**Texto-base**.
Tomando
o território brasileiro, os portugueses transformaram tudo o que pertencia aos
indígenas numa terra de santa cruz. Cultos e divindades dos nativos caíram num
segundo plano e cederam espaço ao credo religioso dos invasores. Conhecendo a
língua indígena estes logo cuidaram para que recebessem adequada catequese de
modo que o quanto antes se preparasse um povo disposto, cristão e precisamente
se obtivesse uma nação católica, imagem e semelhança da civilização católica
presente nos séculos medievais da história.
Pouco
depois o mesmo aconteceu com a chegada dos negros no frutífero solo brasileiro.

**Material fornecido**.
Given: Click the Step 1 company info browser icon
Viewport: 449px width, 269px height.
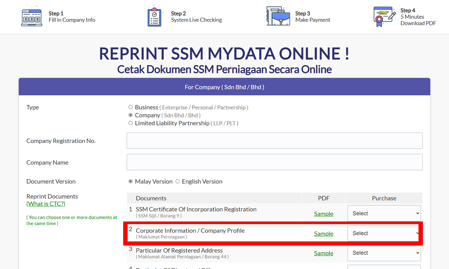Looking at the screenshot, I should (31, 17).
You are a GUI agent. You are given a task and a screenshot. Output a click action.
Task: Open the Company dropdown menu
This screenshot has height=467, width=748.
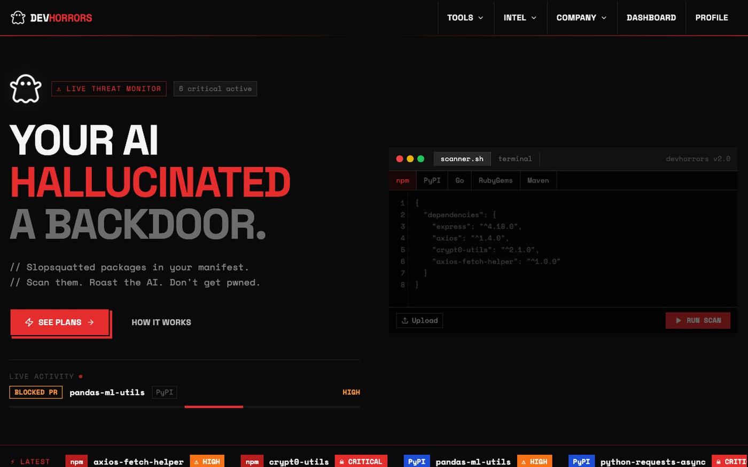coord(582,18)
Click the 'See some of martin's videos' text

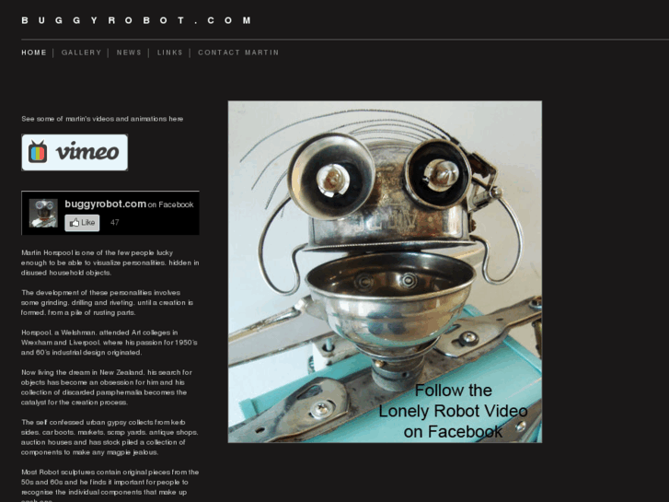[102, 119]
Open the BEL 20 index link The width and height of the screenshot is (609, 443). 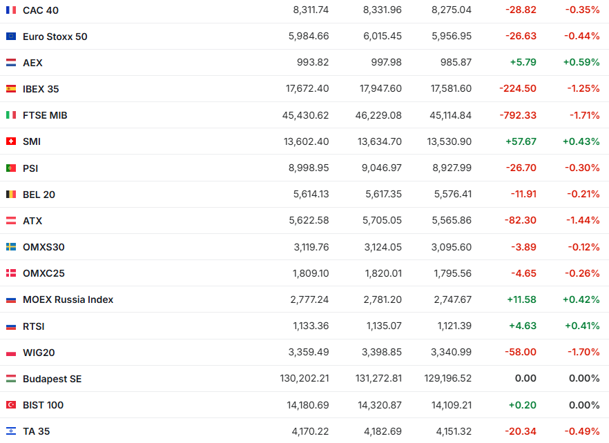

**Questões para responder**.
a) Reescreva de forma mais concisa o parágrafo do texto-base iniciado por "Tomando o território brasileiro", conservando seus fatos principais.
b) Prossiga o texto-base sobre a imposição religiosa no território brasileiro a partir do ponto em que ele termina.

**Tarefas resolvidas**.
a) Ao tomar o território brasileiro, os portugueses fizeram das terras indígenas uma terra de santa cruz. Os cultos e as divindades nativas ficaram em segundo plano diante da religião dos invasores. Como conheciam a língua indígena, os portugueses trataram de catequizar os nativos. Queriam formar o quanto antes um povo cristão e uma nação católica, à imagem da civilização católica medieval.

b)
Era preciso abrir mão da própria religião para assumir o credo religioso dos
senhores que aqui se instalaram com seus oratórios repletos de santos
festejados em várias épocas do ano. A religião marca intimamente a identidade
de um povo que possui um modo próprio de transcendência. Dia após dia, se
instalou aquela dicotomia que se chamaria de um culto público e um culto
privado. Nas suntuosas igrejas deste país, o padre – filho de uma nobre família
– presidia o culto oficial reunindo os escravocratas em busca de um consolo
para a consciência opressora. No silêncio fétido da senzala, entre um castigo e
outro, o negro encontrava tempo para transcender auxiliado por divindades
travestidas de catolicidade. Quando língua e religião são mutiladas, a
identidade de um povo é gravemente adulterada.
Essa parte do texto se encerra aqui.